I guess. But it's pretty much true.
Okay, so the only reason I made a new blog because I tottally forgot what my password was. Haha. And that blog was filled with only thoughts. Thoughts I really didn't want to get out. Not yet anyways. So I'm starting this over.
So Spring Break has begun. I've been really busy in the past week so far. Monday and Tuesday of course, I had a Key Club meeting. Wednesday, Brandie and Brenda came over after school and we went to this Carnival of Cultures thing. It was okay, but we made the best of it. I also had an orthodontist appointment that day and I found out I get my braces off in a couple months. WHOOP WHOOP. Thursday I went to Tara's house and we went to a DCM meeting at Clark. Fun. Friday I went with Courtney and her sister, Natalie to a concert at Fade. We mainly went there to see Hooker. It was pretty cool. Yesterday, Saturday, I went to my aunt's house because she was having one of those Mary Kay party things. I got a facial and bought some new make-up.

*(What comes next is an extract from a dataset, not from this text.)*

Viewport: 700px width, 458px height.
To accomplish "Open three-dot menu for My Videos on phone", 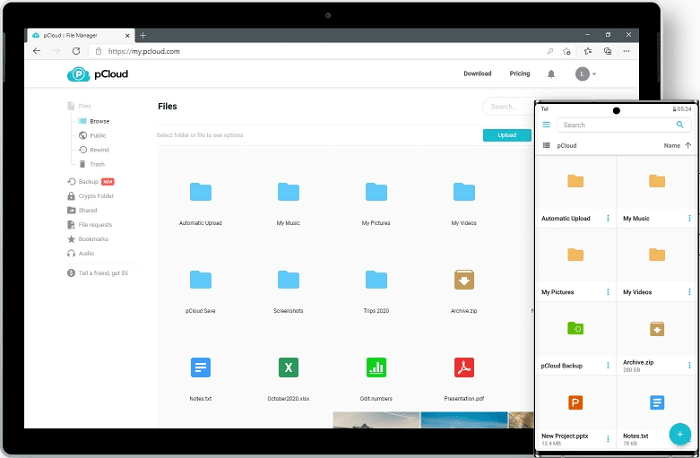I will pyautogui.click(x=688, y=292).
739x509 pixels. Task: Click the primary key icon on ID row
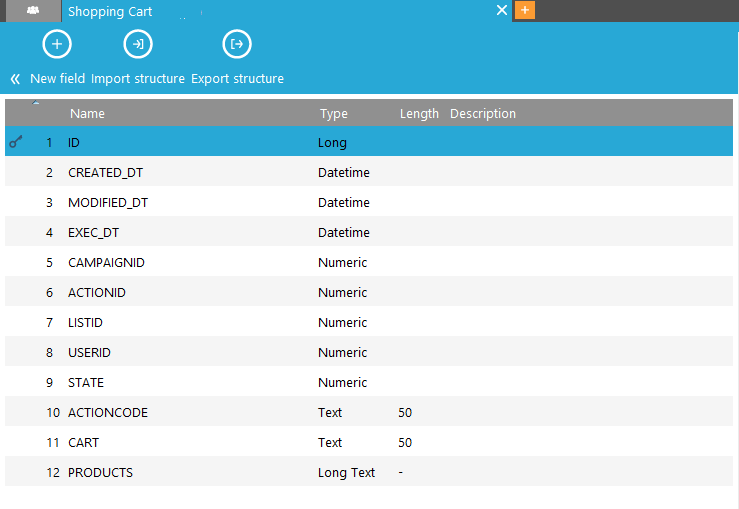[16, 142]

Later we went to Town Square and shopped at H&M. So now I am here with Linds and BDAN. We just helped BDAN make a myspace(: So they are upstairs catching up on The Whitest Kids U'Know episodes they missed. They missed some super crazy sexy episodes. Haha.
Okay, even though I didn't really want this blog to be about thoughts and feelings like my last one, I realized I can't help it. It just won't be as much as the last one. Because right now there's a couple things on my mind I need to vent. 1st off, Desiree had a birthday party yesterday. I know what your thinking, "Oh, so she's going to tell us how it was" Haha, not. Why? Because I didn't go. Why? Because she didn't invite me. Oh, you might think I'm pissed, right? Haha, not. If you read my posts on my old blog, you'd know why. Okay, so I'm not venting about that. I'm venting about who she invited. She invited Erin, Kelly, Cameo and Christiana. Okay. I can understand Erin and Kelly. But Cameo and Christiana? Haha, I burst out laughing when I found out. All she does is talk about how they "fucking annoy" her. Did she not have enough friends to invite? Haha, probably. Oh, and revenge is sweet. I hope she knows that. Okay, next ventage, it's about him. Okay, I honestly feel like it's going absolutely no where between us. And I'm starting to not believe it's going to happen. And I'm starting to overthink it. But every single time I do this, things don't work out. And I hate that. I vowed to myself that I won't do this....but I don't know. I can't lose hope now. It's too early. If you want it, you have to fight for it. But the thing is, I have no clue about him. Except his musical tastes, he's in a band, and he goes to concerts. Wooo. It's everything I want in a boy. But how am I supposed to get it? When I don't know if he has a girlfriend, I don't know his myspace, I don't know anything.
In the meantime, I'm just living life. Taking it in day-by-day. I don't care about what's happening or what's going to happen in the future. I don't care about other people's lifes except for the ones close to me or who care back. But, I don't ask for anyone to care back.....really I don't.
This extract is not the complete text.